Adopt a culture of monitoring
Pay close attention to all of your accounts. This is something you should do as a matter of course, anyway. Your credit is a portfolio. It's an asset just like your investments and must be continuously built, nurtured, monitored and protected. You can also enroll free of charge in a variety of programs offered by banks, credit card issuers and credit unions that notify you whenever a transaction (or a transaction in excess of a designated amount) occurs in any of your accounts.

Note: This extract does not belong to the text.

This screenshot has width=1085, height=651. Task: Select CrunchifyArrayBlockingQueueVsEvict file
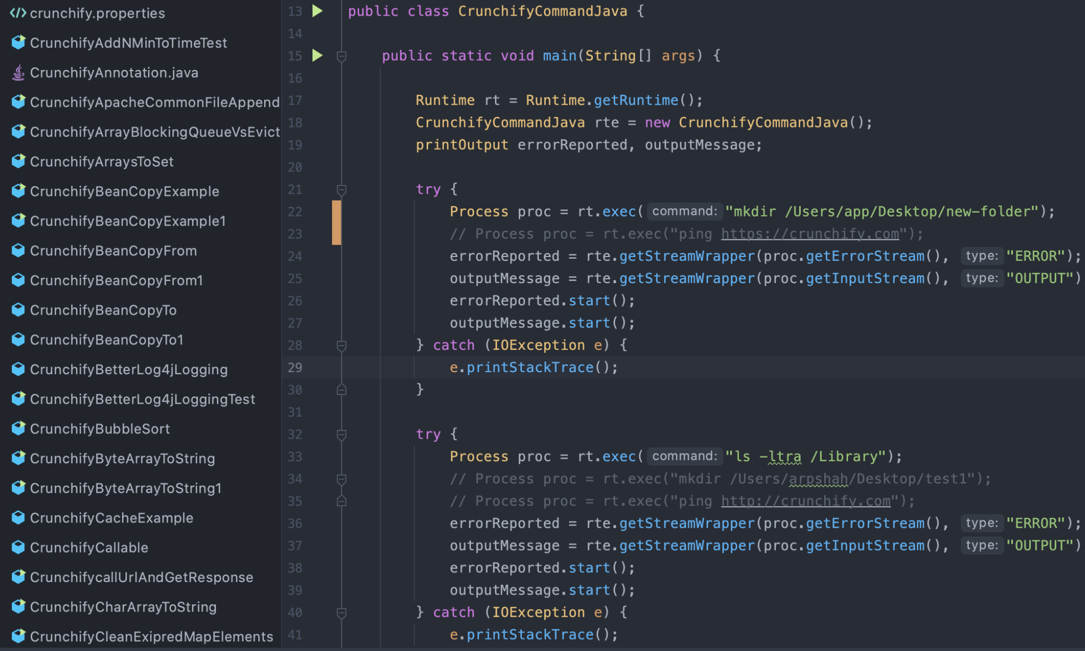[143, 132]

However, if your personal information has been improperly accessed, this process becomes even more critical and should not be limited to financial accounts. The ramifications of identity theft go way beyond stolen dollars and cents. It could lead to lives endangered or lost. Medical, criminal, synthetic and tax-related identity theft can land a victim on a no fly list, in jail, standing in front of IRS criminal investigators, or in the morgue. That's why you must check your Social Security Annual Earnings Statements, health insurer's Explanation of Benefits, Lexis Nexis CLUE reports, medical records and any other report that can be accessed.
An ounce of prevention
The quicker you detect identity theft the more ammunition you have to challenge fraudulent charges and immunize other segments of your life from contagion. It's similar to the flu, with one grave exception. If you are a victim of identity theft, staying in bed and hiding under the covers will only make things worse.